Em política não há lealdade ou fidelidade – o que prevalece é a lei da sobrevivência. O grupo capitaneado pelo governador Jaime Lerner tinha a mais absoluta certeza que a vitória do prefeito Cassio Taniguchi viria no primeiro turno, como se sucedera nas vezes anteriores. É inegável que o governador exerce sobre Curitiba uma enorme influência. Afinal, ele foi três vezes prefeito e é o maior responsável pelas mudanças estruturais que transformaram a cidade num parâmetro de qualidade de vida e bem-estar social. Só isto é capaz de justificar os resultados anteriores, quando tanto Rafael Greca como Cassio Taniguchi, em sua primeira eleição, foram vencedores no primeiro turno. Além dele, Lerner, que se elegeu governador nas duas ocasiões sem necessidade de segundo turno.
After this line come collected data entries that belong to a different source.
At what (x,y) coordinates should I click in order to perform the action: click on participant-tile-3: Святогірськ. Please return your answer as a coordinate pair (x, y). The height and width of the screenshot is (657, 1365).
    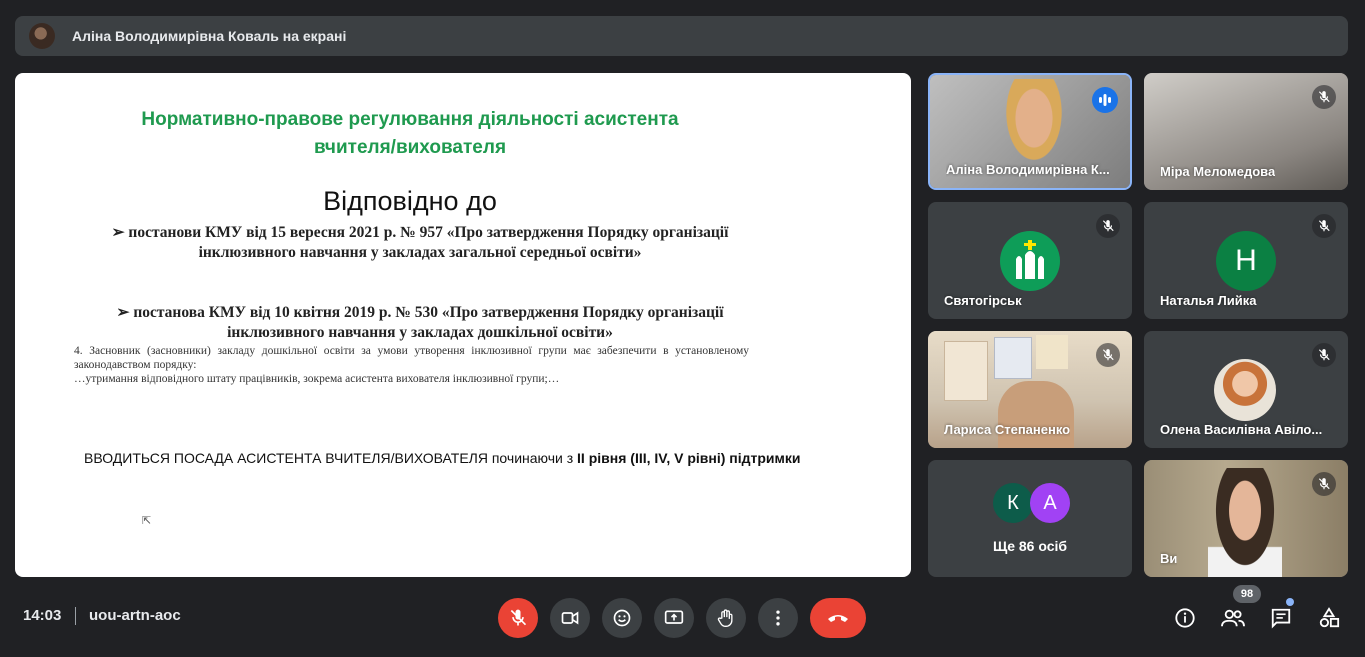
    Looking at the image, I should click on (1030, 260). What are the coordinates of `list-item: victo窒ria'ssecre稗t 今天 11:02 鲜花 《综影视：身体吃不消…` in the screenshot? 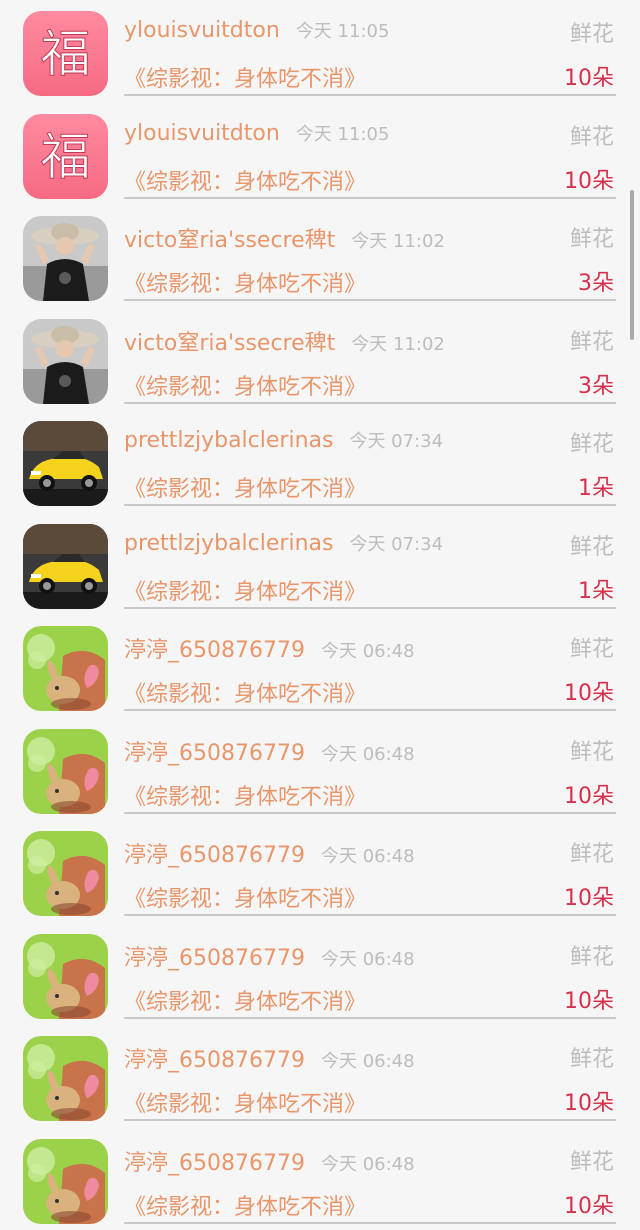 It's located at (320, 256).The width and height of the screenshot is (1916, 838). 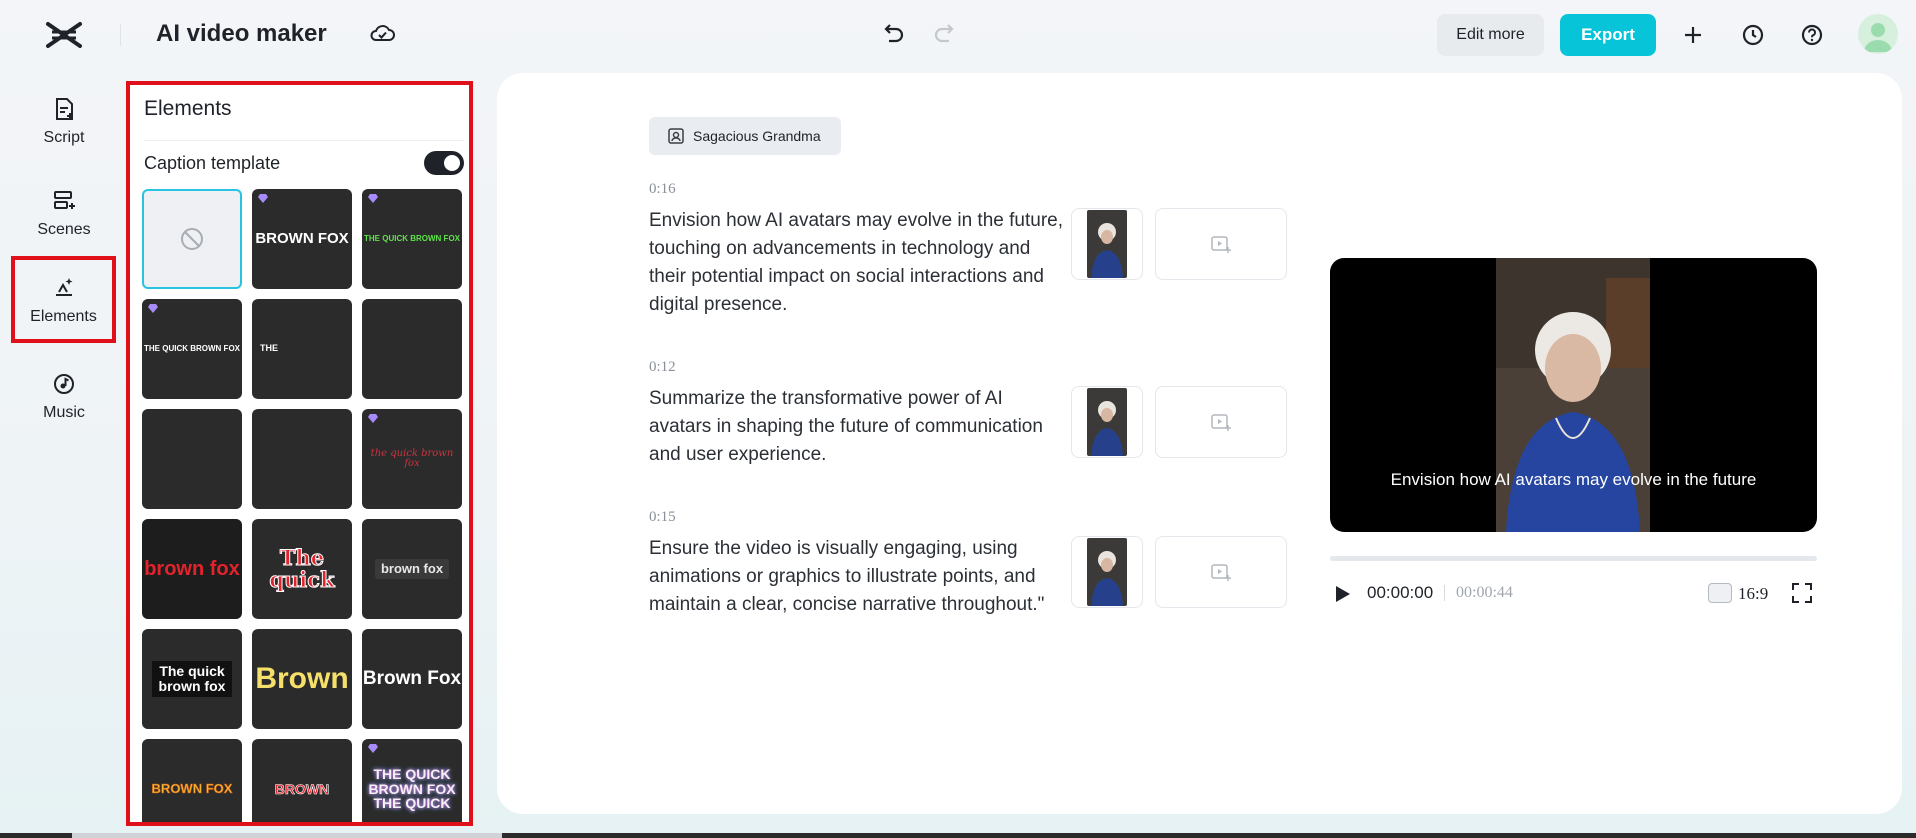 What do you see at coordinates (120, 35) in the screenshot?
I see `header-divider` at bounding box center [120, 35].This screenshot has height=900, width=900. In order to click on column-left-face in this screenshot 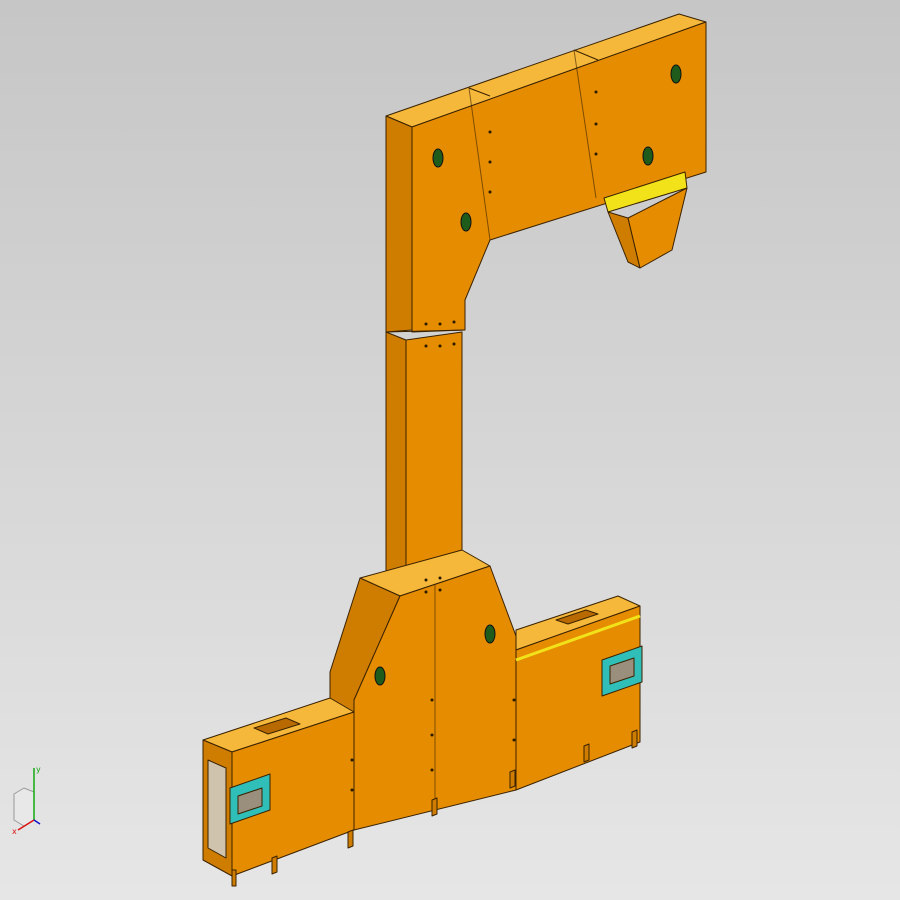, I will do `click(396, 463)`.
Neste instante, apesar da reeleição de Cassio Taniguchi, o céu não está ‘‘de brigadeiro’’. Algumas nuvens negras rondam às cercanias do Centro Cívico e a qualquer momento pode desabar uma grande trovoada. Há quem diga que o governador Jaime Lerner sempre teve preferência pelas pranchetas, réguas e esquadros do que pela arte de dialogar e dialogar – algo imprescindível a qualquer político. Outros afirmam que os áulicos de plantão se preocuparam muito mais em enaltecer as virtudes do governo do que apontar os fracassos, aliás, algo tão normal e comum em qualquer administração. A verdade é que o governo Lerner está desgastado e vive – há algum tempo – um período de inferno astral. Os resultados destas eleições falam por si só.
Sem dúvida que o período restante à sucessão pode reverter o desgaste político típico dos que são governos. No entanto, é preciso ler e entender o que dizem as urnas e as ruas; nas entrelinhas está a fórmula. A vitória muitas vezes embriaga e exalta, não dando margem às lições de sabedoria; enquanto a derrota pode fortalecer e enaltecer o que parecia adormecido.
O lendário boxeador Rock Balboa costumava dizer que, ao final de um assalto, quando recebia um cruzado certeiro o que restava era ‘‘assimilar o golpe, engolir a dor e mirar firme o adversário. Mas nunca dar mostras de fraqueza’’. Sem dúvida, uma sábia lição a ser aplicada.